Viral DNA was extracted from individual bat fecal swabs with QIAamp DNA blood minikits (Qiagen, CA) according to the manufacturer's instructions. For screening the presence of AdVs and studying their genetic diversity, a partial sequence of the AdV DNA polymerase (pol) gene was amplified with nested PCR. For the first round amplification, the 25-μl reaction mix contained 2 μl of extracted DNA, 2.5 μl PCR buffer, 20 pmol each primer (pol-F [5′-CAGCCKCKGTTRTGYAGGGT-3′] and pol-R [5′-GCHACCATYAGCTCCAACTC-3′]), 0.2 mM dNTP, and 0.5 U Taq DNA polymerase (Promega). After an initial incubation step at 94°C for 5 min, 30 cycles of amplification were carried out, consisting of denaturation at 94°C for 30 s, annealing at 48°C for 30 s, and extension at 72°C for 30 s and a final extension step at 72°C for 10 min. For the second round of amplification, 1 μl of first-round PCR products was used as a template and amplified with forward primer pol-nF (5′-GGGCTCRTTRGTCCAGCA-3′) and reverse primer pol-nR (5′-TAYGACATCTGYGGCATGTA-3′) with the same cycling parameters as those for the first round. Standard precautions were taken to avoid PCR contamination, and a negative control was included in every PCR assay. The expected products were gel purified by using an EZNA gel extraction kit (Omega Bio-Tek) and sequenced with the two nested-PCR primers.

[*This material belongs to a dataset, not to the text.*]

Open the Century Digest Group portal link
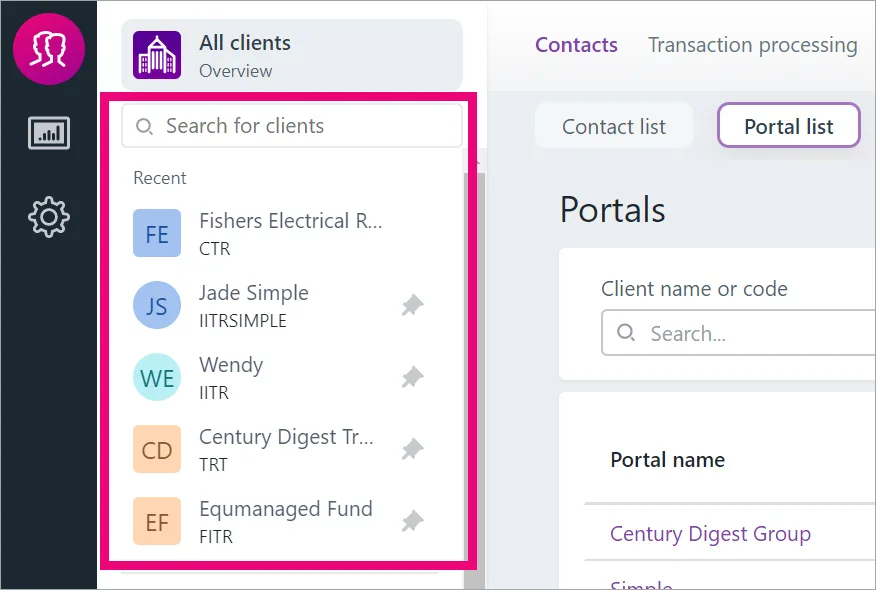 pyautogui.click(x=710, y=534)
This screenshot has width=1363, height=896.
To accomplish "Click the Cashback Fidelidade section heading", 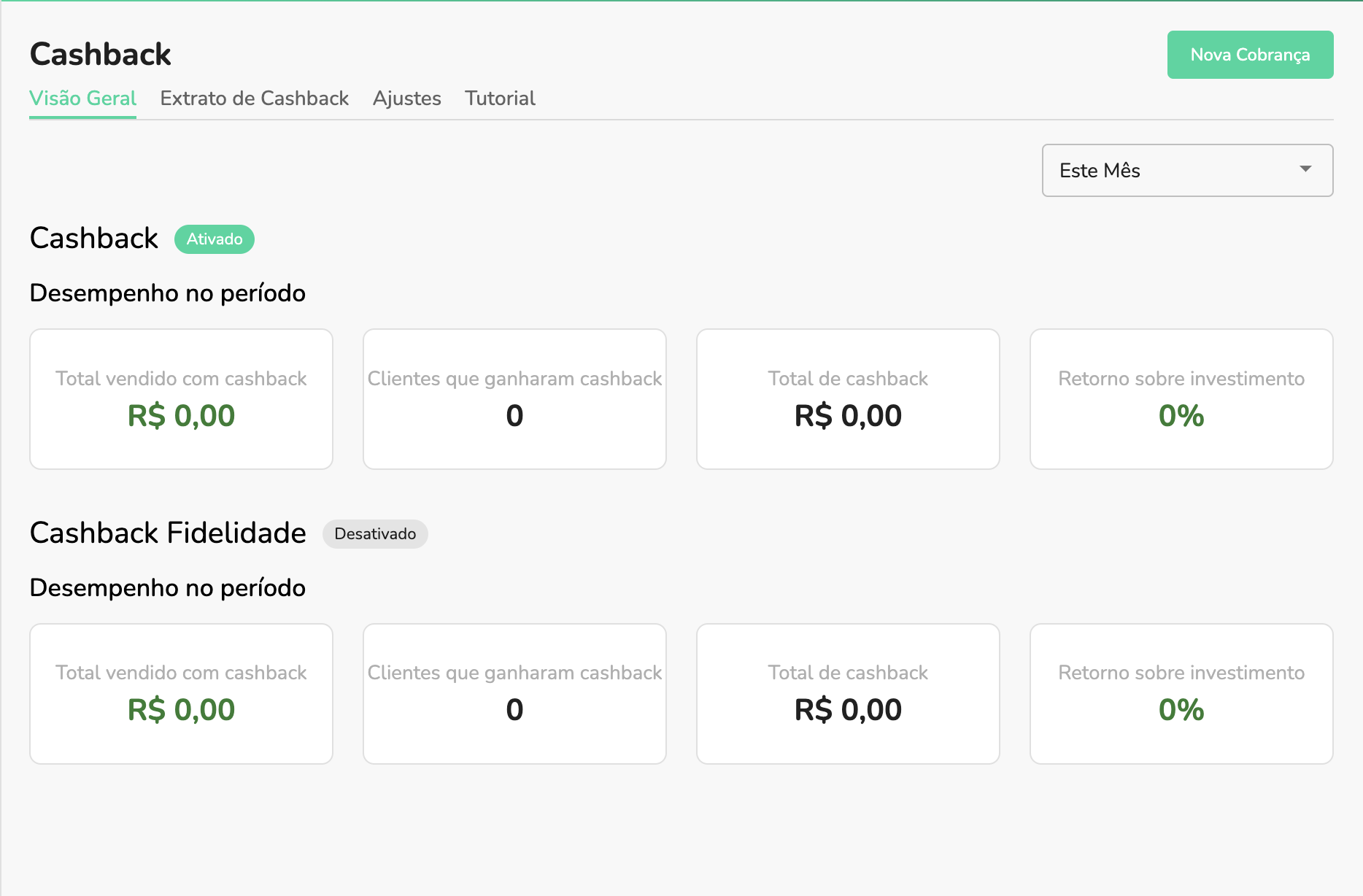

Routine sequence management and analysis were carried out by using DNAStar (DNAStar Inc.). The identification of open reading frames (ORFs) was performed by a translated BLAST search (BLASTx at http://www.ncbi.nlm.nih.gov/blast/Blast.cgi). Splice site predictions were performed by using software available at the Berkeley Drosophila Genome Project website (http://www.fruitfly.org). Protein identity comparisons were performed by aligning sequences with BLAST (http://www.ncbi.nlm.nih.gov/blast/Blast.cgi). Sequence alignment was performed by using T-coffee and corrected manually (18). The phylogenetic trees were constructed by using the neighbor-joining (NJ) method with a bootstrap of 1,000 replicates with the MEGA, version 4.1, program (13). Gaps were regarded as a complete deletion unless otherwise specified.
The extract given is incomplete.